## TASK TO CARRY OUT:
Write only the number of lines in the entries that hold the string "header".

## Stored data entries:
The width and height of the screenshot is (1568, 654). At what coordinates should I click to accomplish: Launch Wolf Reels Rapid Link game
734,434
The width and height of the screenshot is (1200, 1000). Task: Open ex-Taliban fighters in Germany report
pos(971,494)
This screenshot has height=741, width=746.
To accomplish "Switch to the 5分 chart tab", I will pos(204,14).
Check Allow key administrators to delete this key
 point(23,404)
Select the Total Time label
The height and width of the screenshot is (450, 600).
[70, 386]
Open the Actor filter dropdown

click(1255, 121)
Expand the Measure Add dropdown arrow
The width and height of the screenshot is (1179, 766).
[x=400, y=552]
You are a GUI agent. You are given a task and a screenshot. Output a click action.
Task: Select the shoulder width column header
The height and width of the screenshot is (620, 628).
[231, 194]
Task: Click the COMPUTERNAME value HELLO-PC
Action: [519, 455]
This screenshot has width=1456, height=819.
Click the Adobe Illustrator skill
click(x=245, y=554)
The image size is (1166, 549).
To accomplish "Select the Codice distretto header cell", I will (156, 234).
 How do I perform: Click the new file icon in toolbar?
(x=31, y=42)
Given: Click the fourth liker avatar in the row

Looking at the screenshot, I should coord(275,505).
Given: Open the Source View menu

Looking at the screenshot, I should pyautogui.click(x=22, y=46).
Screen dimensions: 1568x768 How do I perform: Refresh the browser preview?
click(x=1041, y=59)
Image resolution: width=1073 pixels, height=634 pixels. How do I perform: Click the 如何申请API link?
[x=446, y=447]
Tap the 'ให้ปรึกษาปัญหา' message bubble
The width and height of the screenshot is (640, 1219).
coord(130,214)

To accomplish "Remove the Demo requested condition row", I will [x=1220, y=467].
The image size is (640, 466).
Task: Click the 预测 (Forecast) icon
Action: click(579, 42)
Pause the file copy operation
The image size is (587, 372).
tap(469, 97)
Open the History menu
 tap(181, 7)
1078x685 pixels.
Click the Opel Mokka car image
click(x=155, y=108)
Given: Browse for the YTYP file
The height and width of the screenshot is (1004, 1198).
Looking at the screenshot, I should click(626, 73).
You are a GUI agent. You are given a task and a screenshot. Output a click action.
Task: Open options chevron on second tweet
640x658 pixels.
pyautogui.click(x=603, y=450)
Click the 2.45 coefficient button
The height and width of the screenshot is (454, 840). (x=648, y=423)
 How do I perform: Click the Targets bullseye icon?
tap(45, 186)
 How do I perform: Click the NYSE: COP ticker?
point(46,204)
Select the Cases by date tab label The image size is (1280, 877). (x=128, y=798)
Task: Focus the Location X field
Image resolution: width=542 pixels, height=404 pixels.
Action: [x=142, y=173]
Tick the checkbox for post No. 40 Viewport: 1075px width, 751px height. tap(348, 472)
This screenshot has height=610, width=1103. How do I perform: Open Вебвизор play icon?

## OUTPUT OF THE TASK:
2